One example from a disc I didn't use in the final comparison was Mobile Fidelity's 200gm edition of the Bee Gees' amazingly well-recorded Trafalgar. On "How Can You Mend a Broken Heart," there's a "lonely" trumpet mixed to sound way in the backdrop behind and to the left of the left speaker. (I like the Bee Gees. Sue me.) Through the Yorke, the trumpet was "there" in 3D space. It wasn't as far back through the Debut, and was enveloped in a bit of haze.
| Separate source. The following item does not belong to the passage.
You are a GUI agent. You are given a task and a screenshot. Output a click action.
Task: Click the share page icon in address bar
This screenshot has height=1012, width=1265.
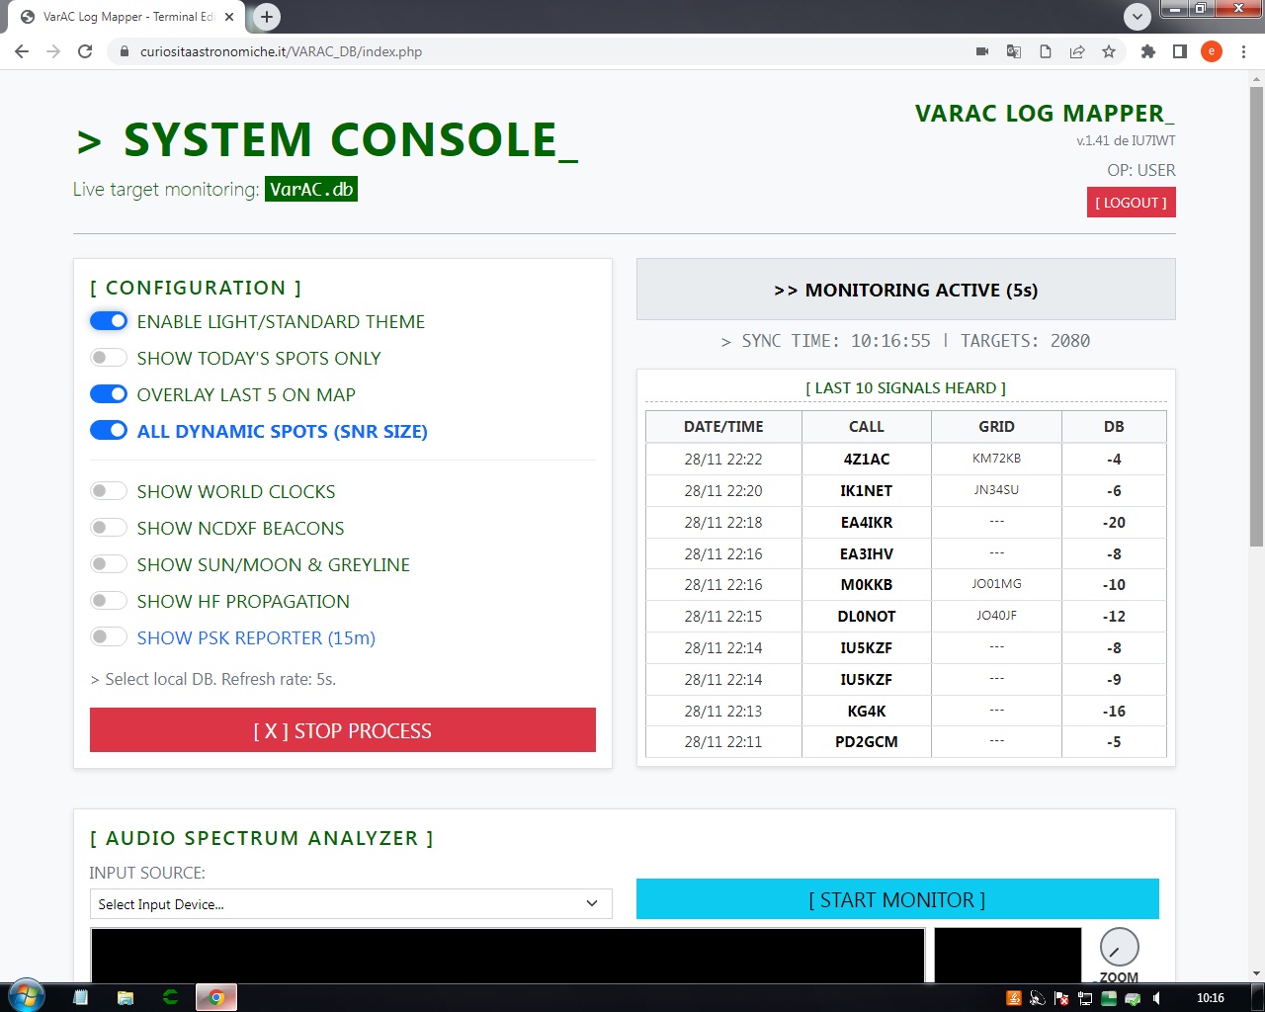point(1077,51)
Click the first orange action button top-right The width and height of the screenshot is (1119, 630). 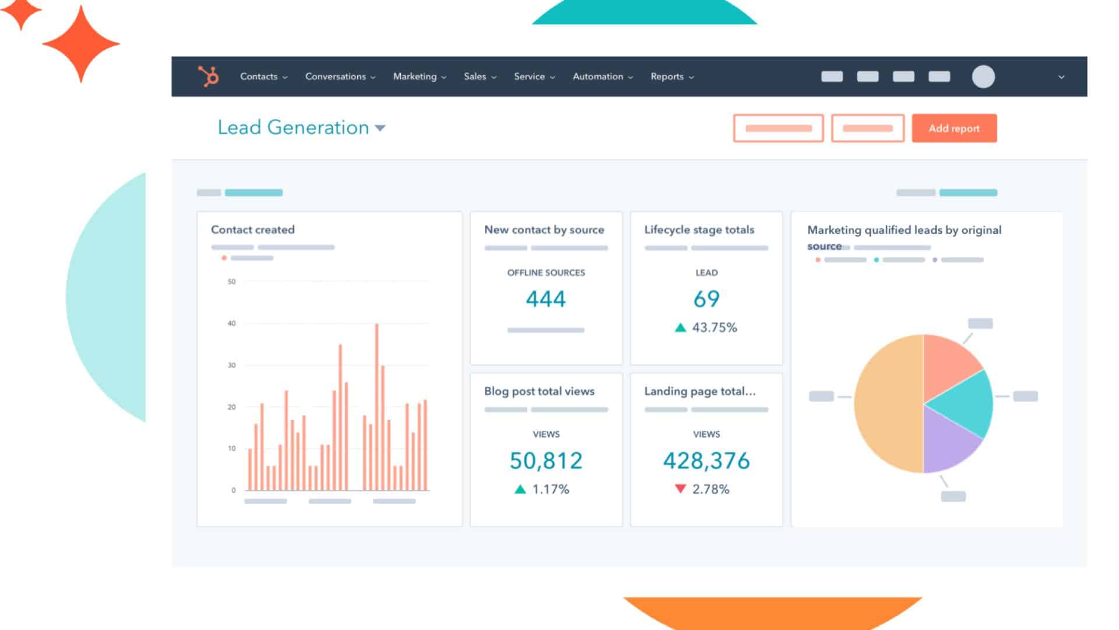(x=779, y=128)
The issue of image focus and edge definition is somewhat thornier; depending on the rest of your system, you might prefer either 'table. The Yorke's image focus was clearly sharper, but if your system develops too much edge elsewhere, you might find it unrelenting and overly detailed compared to the Debut, which might sound more natural, relaxed, and less "hi-fi."
These were the same issues I dealt with when deciding whether to jettison the TNT Mk.3 in favor of the Yorke. The Yorke won out because of its far superior bass extension, solidity, and rhythmic authority. It was a much closer call between the Yorke and the Debut.
Conclusion
The Basis Debut Mk.V is clearly among a handful of the world's great turntables, and is well worth the asking price, both for its build quality and sonic performance. It is smartly designed and well built, reasonably compact, and comes complete with a very sophisticated suspension system that is both rugged and easy to set up. A stethoscope search demonstrated complete isolation of both motor noise and external vibrations from the main plinth. What's more, the Debut's machining tolerances are probably closer than in any of the like-priced competition. In my experience, the Debut's only competition in terms of build quality comes from the far more expensive Rockport line.
I could easily live happily ever after in the analog domain with the Debut Mk.V. But I wonder what it might sound like with a plinth and/or platter made of some material other than acrylic...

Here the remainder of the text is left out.